Second, we are not normally concerned with being at a specific campground.   If one is full, we keep on truckin’ in the general direction we were heading and find something else.   This has given us some of our most memorable adventures and encouraged us to try places that we otherwise wouldn’t consider.   That may sound bad, but in most cases it has been very rewarding.

But we are traveling with other people now, and this has forced a change in pattern.   I can’t get our friends to appreciate the irresponsible joy of “potluck camping.” Like most people, they would like to have a plan, and know where they are going.   It’s not comfortable for them to go bare and take what comes at the end of the day.

I can understand that.   People with limited time want to get the most out of that time, and a couple of nights in a grungy campground with no view (or a Wal-Mart, if things really go awry) is disappointing when they were hoping for the beachfront.   We’re more willing to accept the occasional night sleeping behind an industrial building or gas station that most people because we know it all evens out over time … and as full-timers, we have the advantage of time.

Also, I think most people like to have some certainty at their destination.   There’s a comfort that comes from pulling into a campsite at the end of a long day where you have a clearly delineated space that is designated as yours, a gate up front to keep strange events at bay, and a welcoming staff that wants you to be there.

It takes a certain personality to look forward to the challenge of driving into a strange town,   and completely winging it on the campground.   It’s an even rarer personality who, if traditional camping fails, enjoys scouting out the parking lots, churches, and local parking laws, and then picking some spot where you may not be completely welcome.   Most people aren’t up for that possibility when they are tired from a long day of driving, but we’re used to it.

But not when we are two RVs traveling together.   It’s too much to ask that people follow us around town while we hunt for odd little overnight parking spots.   Eleanor and I have a very finely honed process for determining where we will stay, which we know well but have trouble explaining to others.   From where they are, looking at our taillights on the highway, I’m sure it looks like a completely random and confidence-sapping process.

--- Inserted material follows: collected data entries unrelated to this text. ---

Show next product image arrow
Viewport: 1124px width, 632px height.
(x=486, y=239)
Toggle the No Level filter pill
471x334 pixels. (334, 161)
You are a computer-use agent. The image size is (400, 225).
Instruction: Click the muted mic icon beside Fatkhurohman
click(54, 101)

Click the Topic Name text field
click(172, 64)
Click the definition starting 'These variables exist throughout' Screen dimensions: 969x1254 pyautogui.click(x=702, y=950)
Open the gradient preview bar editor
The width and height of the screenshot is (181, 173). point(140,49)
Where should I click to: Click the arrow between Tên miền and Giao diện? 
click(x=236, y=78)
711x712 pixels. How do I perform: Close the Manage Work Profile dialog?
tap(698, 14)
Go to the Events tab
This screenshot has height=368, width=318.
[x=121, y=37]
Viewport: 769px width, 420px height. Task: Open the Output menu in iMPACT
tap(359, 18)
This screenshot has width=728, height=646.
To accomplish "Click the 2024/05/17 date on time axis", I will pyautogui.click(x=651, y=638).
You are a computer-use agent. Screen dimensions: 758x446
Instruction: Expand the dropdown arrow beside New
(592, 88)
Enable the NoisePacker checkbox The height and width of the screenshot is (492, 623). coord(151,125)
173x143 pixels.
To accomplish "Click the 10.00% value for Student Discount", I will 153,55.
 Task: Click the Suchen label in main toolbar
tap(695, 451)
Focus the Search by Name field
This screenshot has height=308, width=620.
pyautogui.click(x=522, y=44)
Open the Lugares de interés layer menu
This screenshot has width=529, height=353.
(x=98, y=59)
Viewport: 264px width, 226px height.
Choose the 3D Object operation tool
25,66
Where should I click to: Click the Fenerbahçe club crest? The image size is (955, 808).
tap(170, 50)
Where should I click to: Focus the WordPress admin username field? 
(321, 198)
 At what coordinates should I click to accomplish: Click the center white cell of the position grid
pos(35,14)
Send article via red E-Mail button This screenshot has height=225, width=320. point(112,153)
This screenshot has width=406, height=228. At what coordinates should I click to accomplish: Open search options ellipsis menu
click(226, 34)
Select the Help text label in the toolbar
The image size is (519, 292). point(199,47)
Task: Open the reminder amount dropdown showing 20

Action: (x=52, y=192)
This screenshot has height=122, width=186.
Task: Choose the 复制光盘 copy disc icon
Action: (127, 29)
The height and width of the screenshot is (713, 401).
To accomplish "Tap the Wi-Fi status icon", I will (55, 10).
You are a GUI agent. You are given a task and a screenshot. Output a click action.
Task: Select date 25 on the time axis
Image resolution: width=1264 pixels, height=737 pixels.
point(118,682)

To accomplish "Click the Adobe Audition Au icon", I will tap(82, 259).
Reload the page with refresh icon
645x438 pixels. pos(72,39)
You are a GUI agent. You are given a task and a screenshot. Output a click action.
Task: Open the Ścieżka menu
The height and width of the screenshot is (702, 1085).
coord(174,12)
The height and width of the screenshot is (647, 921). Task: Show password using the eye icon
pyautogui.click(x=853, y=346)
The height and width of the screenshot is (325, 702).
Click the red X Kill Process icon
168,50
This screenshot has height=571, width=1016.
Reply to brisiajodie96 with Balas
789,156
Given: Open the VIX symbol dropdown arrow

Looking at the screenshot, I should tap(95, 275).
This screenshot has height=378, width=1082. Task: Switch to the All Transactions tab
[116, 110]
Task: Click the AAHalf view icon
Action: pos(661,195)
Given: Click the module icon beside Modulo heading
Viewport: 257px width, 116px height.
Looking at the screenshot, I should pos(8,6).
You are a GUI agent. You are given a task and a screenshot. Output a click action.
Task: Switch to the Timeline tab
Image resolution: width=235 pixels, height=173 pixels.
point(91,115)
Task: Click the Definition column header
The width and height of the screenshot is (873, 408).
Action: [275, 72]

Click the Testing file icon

Today, after being told the bad news by the staff at Henderson Beach SRA, we had a moment of group flustration while we considered the options.   The state beach parks are very popular this time of year and reservations are a good idea, but until a couple of days ago we didn’t know for sure when we’d be here.   There were commercial campgrounds with availability, but they were either outrageously expensive “resorts” (one place we tried was $79 per night, not surprisingly it had lots of open spaces), or really lame wrong-side-of-the-highway places.

In the end, it took Adam’s marvelous skill at ingratiating himself with people to get us into St Andrews State Recreation Area, in Panama City FL.   It’s a popular place, and the staff wouldn’t promise us a spot over the phone.   Eleanor called and got no useful information, but Adam called a few minutes later and somehow managed to do considerably better.

When we arrived at St Andrews, there were at least a dozen open sites, but since it was after hours we were not able to verify if we can have them for more than one night.   In the morning we’ll check in with the office and see if we can stay a bit longer.   Now that we are here, it looks like a nice place to hang out for a few days.   So it worked out.   After all, we wouldn’t have come here if we had made reservations somewhere else.